The 14" AAX X-Celerator hats we played were by far the prettiest in the bunch but also the loudest and least articulate. Foot-chick was clean and strong, but playing the medium-heavy top and heavy bottom cymbals produced scant clarity of stroke, creating instead a very wide attack sound with an abundance of mush. They were a bit uncontrollable. Maybe that would work well in a really loud setting. We found this particular pair disappointing because Sabian’s brilliant finish looks hot and we think we would love it on a better-matched pair of cymbals.

15" Sombreros

Speaking of love, the 15" AAX X-Celerator cymbals we played were as sweet as those AAX 14"s were clunky. These are big cymbals, and they’re low-pitched, glassy, and smooth. We had a little trouble getting these big suckas to sit flat on the hi-hat stand’s felt (with ripple bottom hats, flat is best, not tilted), so there was some chunkiness in the foot-chick until they settled in. On the bandstand, they idled as powerfully as any Cadillac, and when spanked they spoke right up.

In the HHX line, the 15" size didn’t fare as well. The basic tone of these hats is dry and dark, and that part was fine. But there were some odd overtones to the foot-chick (when we pumped our foot real fast we got sort of a didgeridoo effect). Playing “pea soup” or a Basie hat pattern produced low, unwanted wah-wah notes every time the hats came open. Regular half-open sizzle was great, though, and we’re not ready to give up on this model or size — just this particular pair.
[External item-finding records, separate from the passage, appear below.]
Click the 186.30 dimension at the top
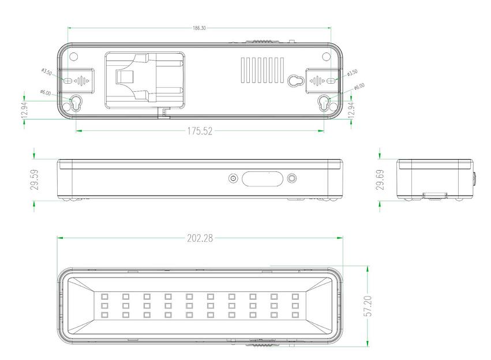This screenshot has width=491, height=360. (x=198, y=28)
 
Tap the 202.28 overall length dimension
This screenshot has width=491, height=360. (x=200, y=238)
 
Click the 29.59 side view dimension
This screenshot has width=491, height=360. (x=35, y=179)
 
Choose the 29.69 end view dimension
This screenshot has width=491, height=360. (x=379, y=179)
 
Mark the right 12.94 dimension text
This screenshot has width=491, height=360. (x=352, y=106)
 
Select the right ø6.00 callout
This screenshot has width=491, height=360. (x=359, y=86)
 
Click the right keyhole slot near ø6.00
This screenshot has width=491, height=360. (x=325, y=103)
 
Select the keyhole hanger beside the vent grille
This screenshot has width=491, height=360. (x=295, y=80)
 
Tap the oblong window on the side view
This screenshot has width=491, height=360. (x=263, y=179)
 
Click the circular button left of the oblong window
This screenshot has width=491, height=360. (x=233, y=179)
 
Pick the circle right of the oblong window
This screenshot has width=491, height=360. (x=293, y=179)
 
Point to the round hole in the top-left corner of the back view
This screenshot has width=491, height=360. (x=73, y=57)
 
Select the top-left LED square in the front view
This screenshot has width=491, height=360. (x=104, y=296)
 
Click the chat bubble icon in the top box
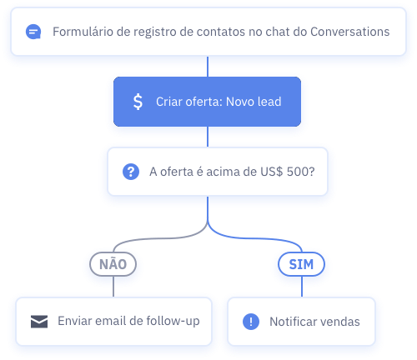coord(33,32)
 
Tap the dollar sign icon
coord(138,102)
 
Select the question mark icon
coord(131,172)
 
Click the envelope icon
coord(39,322)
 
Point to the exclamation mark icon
coord(251,322)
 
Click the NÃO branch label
coord(113,264)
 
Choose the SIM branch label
coord(301,264)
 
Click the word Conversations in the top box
coord(349,32)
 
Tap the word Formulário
coord(83,32)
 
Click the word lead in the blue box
coord(269,102)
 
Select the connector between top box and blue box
coord(208,67)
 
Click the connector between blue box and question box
coord(208,137)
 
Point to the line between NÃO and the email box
coord(113,287)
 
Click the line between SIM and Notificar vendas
coord(302,287)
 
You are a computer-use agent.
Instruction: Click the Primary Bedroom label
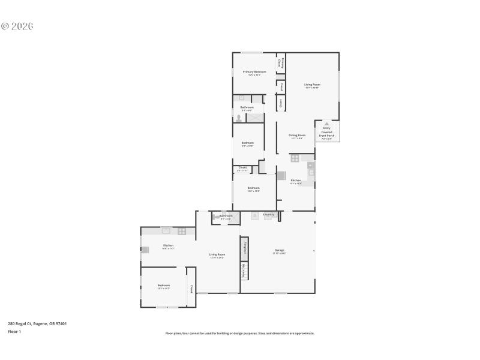tap(254, 72)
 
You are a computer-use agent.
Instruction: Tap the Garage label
tap(280, 250)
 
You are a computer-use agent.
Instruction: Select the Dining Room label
tap(297, 136)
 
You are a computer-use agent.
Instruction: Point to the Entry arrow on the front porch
tap(327, 124)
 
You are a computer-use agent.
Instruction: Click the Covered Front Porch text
tap(327, 134)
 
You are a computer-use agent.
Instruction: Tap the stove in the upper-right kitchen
tap(295, 158)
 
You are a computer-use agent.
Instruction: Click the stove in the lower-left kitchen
tap(182, 231)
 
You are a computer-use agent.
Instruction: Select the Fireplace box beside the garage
tap(245, 248)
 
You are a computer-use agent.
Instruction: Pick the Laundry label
tap(268, 214)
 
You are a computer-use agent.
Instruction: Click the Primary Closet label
tap(280, 62)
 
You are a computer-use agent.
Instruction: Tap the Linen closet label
tap(280, 103)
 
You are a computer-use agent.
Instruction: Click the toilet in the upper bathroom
tap(238, 118)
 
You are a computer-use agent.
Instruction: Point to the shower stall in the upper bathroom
tap(256, 118)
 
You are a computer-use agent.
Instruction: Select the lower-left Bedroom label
tap(163, 286)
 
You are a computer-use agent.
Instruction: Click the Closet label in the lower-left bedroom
tap(191, 289)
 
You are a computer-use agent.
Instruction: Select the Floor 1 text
tap(14, 331)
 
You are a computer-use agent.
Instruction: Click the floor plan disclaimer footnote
tap(239, 333)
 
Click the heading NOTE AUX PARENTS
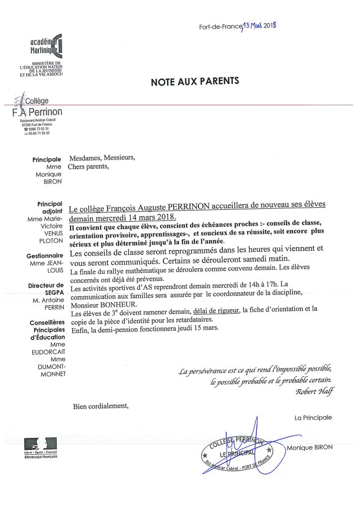click(188, 82)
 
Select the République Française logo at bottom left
click(41, 447)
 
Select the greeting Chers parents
click(88, 167)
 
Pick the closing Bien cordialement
click(100, 406)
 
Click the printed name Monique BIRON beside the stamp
click(310, 447)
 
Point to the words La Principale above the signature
click(313, 418)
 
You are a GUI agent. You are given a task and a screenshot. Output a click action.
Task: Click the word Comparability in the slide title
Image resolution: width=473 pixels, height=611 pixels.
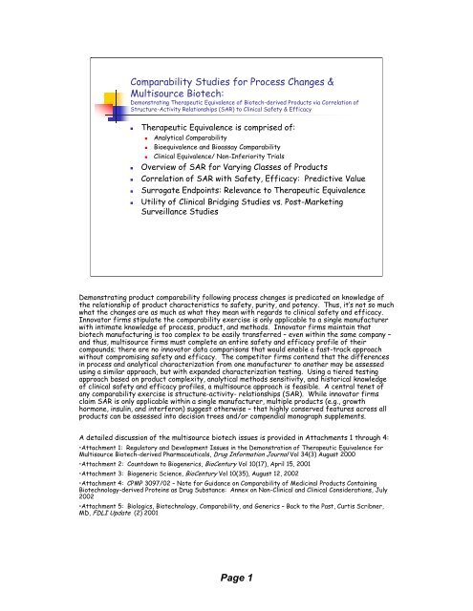164,56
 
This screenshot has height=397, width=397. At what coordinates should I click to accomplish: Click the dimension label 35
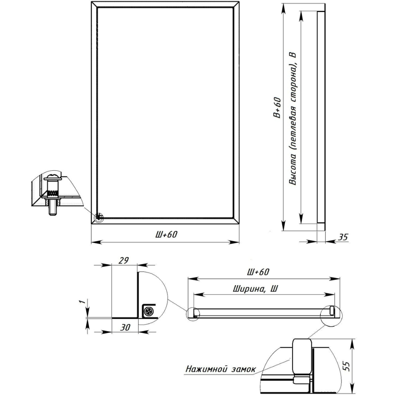[x=343, y=237]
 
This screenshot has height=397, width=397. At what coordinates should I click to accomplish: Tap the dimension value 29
[x=123, y=260]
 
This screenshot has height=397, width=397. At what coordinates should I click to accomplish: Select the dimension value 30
[x=125, y=328]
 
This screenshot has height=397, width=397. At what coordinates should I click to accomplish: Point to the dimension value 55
[x=347, y=366]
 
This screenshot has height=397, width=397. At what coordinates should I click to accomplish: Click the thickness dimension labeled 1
[x=82, y=302]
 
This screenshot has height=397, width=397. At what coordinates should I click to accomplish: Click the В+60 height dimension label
[x=277, y=107]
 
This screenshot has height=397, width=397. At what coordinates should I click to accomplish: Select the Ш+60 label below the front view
[x=166, y=235]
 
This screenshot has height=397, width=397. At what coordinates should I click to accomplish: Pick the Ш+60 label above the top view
[x=258, y=272]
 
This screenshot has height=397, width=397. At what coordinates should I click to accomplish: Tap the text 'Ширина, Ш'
[x=255, y=289]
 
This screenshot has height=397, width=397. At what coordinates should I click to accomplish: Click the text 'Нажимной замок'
[x=220, y=369]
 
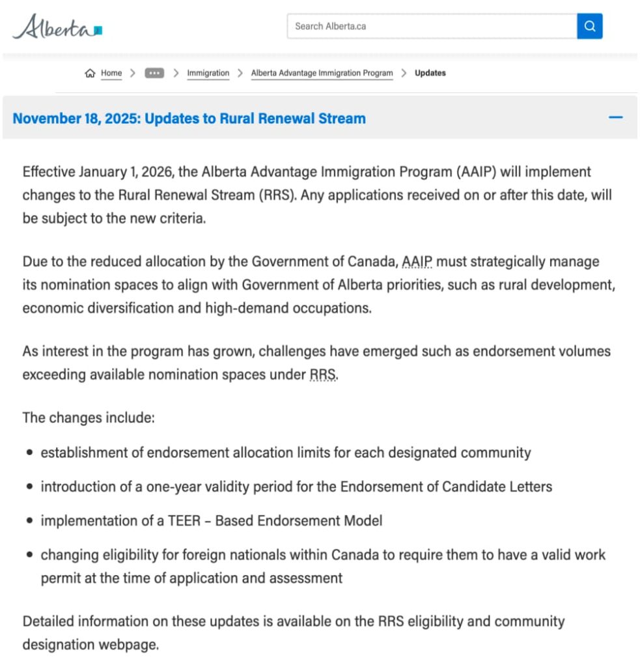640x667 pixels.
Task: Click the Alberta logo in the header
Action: point(57,27)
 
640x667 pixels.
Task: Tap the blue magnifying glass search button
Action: point(590,27)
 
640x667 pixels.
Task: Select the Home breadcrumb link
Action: point(111,73)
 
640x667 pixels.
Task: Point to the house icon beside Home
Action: point(90,73)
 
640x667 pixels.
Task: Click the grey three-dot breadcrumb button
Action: point(154,73)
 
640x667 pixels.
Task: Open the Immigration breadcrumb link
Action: point(208,73)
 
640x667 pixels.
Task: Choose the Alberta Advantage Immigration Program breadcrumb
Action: point(322,73)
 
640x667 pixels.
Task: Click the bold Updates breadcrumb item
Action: point(430,73)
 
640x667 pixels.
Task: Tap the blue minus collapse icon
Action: point(615,118)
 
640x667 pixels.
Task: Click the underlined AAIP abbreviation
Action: point(417,262)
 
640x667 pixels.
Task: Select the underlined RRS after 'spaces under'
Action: point(323,375)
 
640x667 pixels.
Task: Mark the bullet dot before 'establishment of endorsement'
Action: point(30,452)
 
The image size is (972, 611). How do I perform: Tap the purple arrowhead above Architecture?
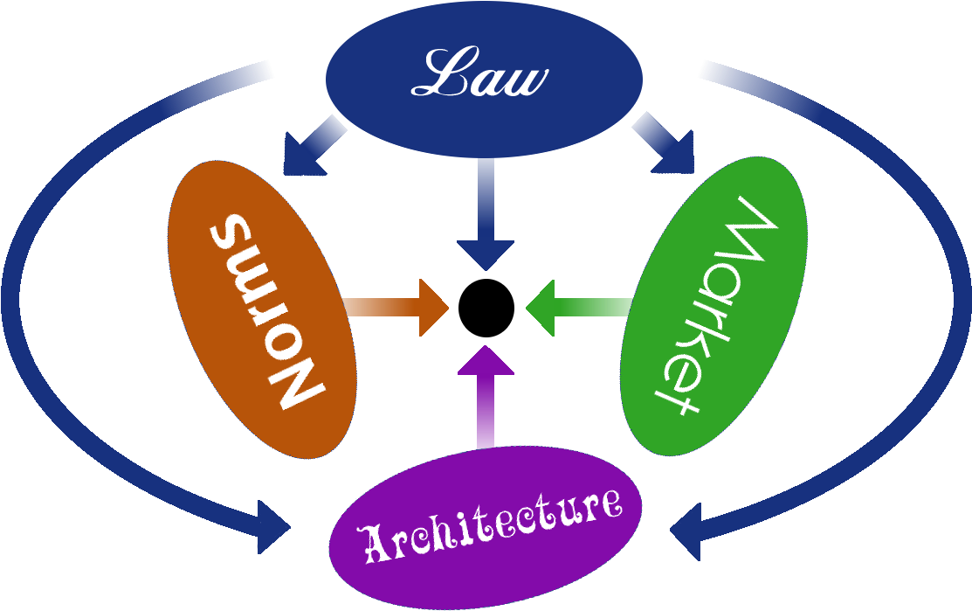(x=486, y=361)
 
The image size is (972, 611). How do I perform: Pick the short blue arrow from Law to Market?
(x=663, y=142)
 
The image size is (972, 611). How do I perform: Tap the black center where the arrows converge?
(x=486, y=308)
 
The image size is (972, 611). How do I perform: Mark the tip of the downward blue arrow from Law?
(x=486, y=267)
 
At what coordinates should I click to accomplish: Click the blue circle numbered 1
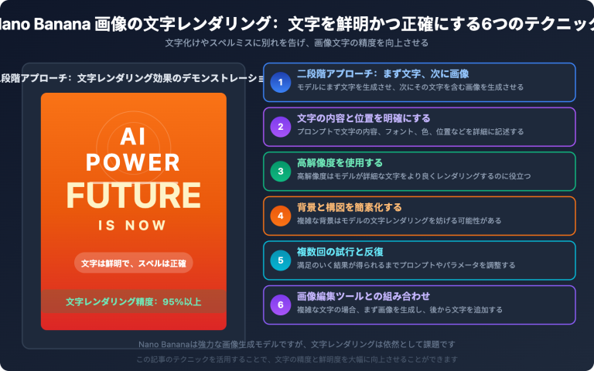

We are delighted to see Sabian offering hats with rippled bottoms. We are reminded, though, that hi-hat selection takes a bit of hands-on work, and that not every pair is a winner. This batch came out in a ratio of 1:3 dogs and darlings, but hey, your experience may differ. And we remind you to be adventurous when shopping, and to try mixing AAX tops with HHX bottoms and vice versa, ad infinitum. The O-Zone crashes surprised us with the variety of sounds within the line. The 20" is not just the 16" pumped up, nor is the 18" just the same thing but “in the middle.” We enjoyed them all, not as “regular” crashes but as viable add-on extras or specialty items. We do think the O-Zone splashes should be considered alongside “regular” splashes and will do fine as an expanded choice of voice.